KRÓTKIE ZADANIE 1:
Sprawdź, czy stwierdzenia (a), (b) i (c) zgadzają się z wpisem o bullet journalu, i przy każdym odpowiedz tak lub nie, cytując rozstrzygające słowa wpisu. (a) Przegląd planerów obejmuje mniej więcej okres od 2018-2019 roku. (b) Film z przeglądem planerów zamówiła Tosia. (c) Dzienna ilość wody to 2 litry.
KRÓTKIE ZADANIE 2:
Napisz dalszy ciąg wpisu o bullet journalu, zaczynając od miejsca po jego ostatnim zdaniu.

Bulet journal na wypasie
Wciąż i wciąż zastanawiam się jak to było z tym moim planowaniem, dopóki nie odkryłam Tosi i jej naklejek?
Gdybyście i Wy się nad tym zastanawiali, to zapraszam na mój kanał na You Tube, gdzie w zamówionym przez Gosię filmiku, znajdziecie przegląd wszystkich moich planerów, tak mniej więcej od 2018-2019 roku - moje wszystkie planery.
A tu dowód, że Gosia jest zadowolona :)
Bardzo mnie to cieszy, że mogłam komuś pomóc, a sądząc po ilości wyświetleń, nie tylko jedna osoba może na tym przeglądzie skorzystać.
Tymczasem, a właściwie to wciąż najczęściej przewijającymi się pytaniami, co do mojego planowania, są kwestie:
- jak dużo czasu poświęcasz na planowanie,
- czy zawsze, codziennie zaglądasz do planera,
- po co Ci te ozdoby,
- jakie check listy prowadzisz,
- co to słoik sukcesów,
- czy to całe planowanie, to się w ogóle sprawdza w praktyce?
No to lecimy!
Jak dużo czasu poświęcasz na planowanie?
Przygotowanie powitania miesiąca (np luty na górze), a tu poniżej styczeń

Wpisanie ilości dni miesiąca, wpisanie nawyków, jakie chcę w danym miesiącu monitorować - u mnie to bardzo prosty zabieg, zawsze śledzę te same nawyki - ruch, czyli wyzwania z @codziennie_fit, styczeń i luty to wyzwanie - schudnę, balsam - to nie jest nawyk, po prostu przypominajka, że raz na kilka dni trzeba zrobić odgruzowywanie ciała :), owoc i warzywo, woda - 1,5l dziennie i teraz od stycznia wpadła dieta od @doktorlivestyle.

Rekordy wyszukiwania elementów
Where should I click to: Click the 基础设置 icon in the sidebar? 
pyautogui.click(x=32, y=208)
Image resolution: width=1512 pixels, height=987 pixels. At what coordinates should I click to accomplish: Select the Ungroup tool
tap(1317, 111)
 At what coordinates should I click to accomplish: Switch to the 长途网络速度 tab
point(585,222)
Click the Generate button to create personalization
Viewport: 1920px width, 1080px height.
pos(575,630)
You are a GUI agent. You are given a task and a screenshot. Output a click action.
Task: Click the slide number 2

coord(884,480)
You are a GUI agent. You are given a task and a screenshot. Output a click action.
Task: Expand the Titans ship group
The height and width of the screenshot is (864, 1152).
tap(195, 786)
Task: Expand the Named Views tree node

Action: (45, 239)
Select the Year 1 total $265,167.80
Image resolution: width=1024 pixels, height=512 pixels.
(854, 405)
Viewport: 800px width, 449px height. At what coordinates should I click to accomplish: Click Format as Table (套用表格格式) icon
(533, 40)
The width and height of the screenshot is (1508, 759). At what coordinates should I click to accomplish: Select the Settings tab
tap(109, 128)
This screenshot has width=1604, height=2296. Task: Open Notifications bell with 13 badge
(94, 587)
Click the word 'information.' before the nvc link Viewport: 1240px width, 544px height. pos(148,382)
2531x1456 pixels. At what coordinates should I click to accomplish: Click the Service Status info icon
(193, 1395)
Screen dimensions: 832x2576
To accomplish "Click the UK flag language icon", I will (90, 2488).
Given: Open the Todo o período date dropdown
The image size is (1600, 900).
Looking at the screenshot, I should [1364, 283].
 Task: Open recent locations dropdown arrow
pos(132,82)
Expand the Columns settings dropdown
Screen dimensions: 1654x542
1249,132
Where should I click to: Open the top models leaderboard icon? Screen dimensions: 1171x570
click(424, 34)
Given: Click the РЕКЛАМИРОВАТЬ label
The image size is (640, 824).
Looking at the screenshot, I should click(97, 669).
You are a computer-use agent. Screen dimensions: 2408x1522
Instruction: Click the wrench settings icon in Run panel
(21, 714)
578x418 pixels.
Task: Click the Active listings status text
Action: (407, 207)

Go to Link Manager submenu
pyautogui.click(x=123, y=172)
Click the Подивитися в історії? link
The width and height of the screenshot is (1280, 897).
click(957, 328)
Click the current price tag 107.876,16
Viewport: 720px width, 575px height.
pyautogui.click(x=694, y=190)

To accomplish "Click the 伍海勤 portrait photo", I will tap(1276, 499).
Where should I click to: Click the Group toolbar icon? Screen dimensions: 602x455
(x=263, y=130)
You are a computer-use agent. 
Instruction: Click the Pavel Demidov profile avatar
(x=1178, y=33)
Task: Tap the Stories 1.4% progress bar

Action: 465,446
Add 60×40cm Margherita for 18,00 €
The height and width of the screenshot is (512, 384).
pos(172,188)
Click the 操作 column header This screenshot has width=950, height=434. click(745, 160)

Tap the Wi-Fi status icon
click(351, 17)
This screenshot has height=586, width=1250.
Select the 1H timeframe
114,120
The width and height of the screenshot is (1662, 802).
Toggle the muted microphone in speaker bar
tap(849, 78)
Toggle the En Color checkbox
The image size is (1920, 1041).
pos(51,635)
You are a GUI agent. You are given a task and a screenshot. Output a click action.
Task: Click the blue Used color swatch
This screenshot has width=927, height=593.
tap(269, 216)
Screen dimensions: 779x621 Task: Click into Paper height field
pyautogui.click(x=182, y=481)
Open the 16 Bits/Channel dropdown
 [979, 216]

WYNIK ZADANIA 1:
(a) Tak: „tak mniej więcej od 2018-2019 roku”.
(b) Nie: „w zamówionym przez Gosię filmiku”.
(c) Nie: „woda - 1,5l dziennie”.

WYNIK ZADANIA 2:
Mam też małe nawyki, umieszczone w rozpisce każdego tygodnia, są to leki - mam tabelkę, bo biorę w różne dni, różne dawki, kroki - tak mam telefon i aplikację do śledzenia ich, ale na papierze lepiej się sprawdza i zawstydza, kiedy w danym dniu robię ich 800, a nie osiem tysięcy, czytadła, czyli odnotowanie faktu czytania oraz sen - 8h i więcej.
Obok trackerów mam zapisane priorytety na dany miesiąc. Te zadania przenoszę oczywiście do tygodniówek, czyli planów na dany tydzień, by o niczym nie zapomnieć i nie machać kartkami w prawo i lewo - wszystko na widoku, to najważniejsza zasada prowadząca do realizacji celów.
Zaplanowanie tygodnia, to max 20 minut. W moim obecnym planerze, mam wstępnie zorganizowany podział na dni tygodnia, wklejam tylko dzień miesiąca i nazwę dnia tygodnia, robię mały kalendarzyk, doklejam ramki z małymi nawykami i naklejkę zadania. Wypisuję je w kolejności na chybił - trafił, a potem umieszczam w dniu, w którym powinny się zadziać, lub kiedy chcę je zrealizować. Trochę trwa wypisanie posiłków i listy zakupów do nich, ale już ogarniam to w oka mgnieniu.
Czy do planera zaglądasz codziennie?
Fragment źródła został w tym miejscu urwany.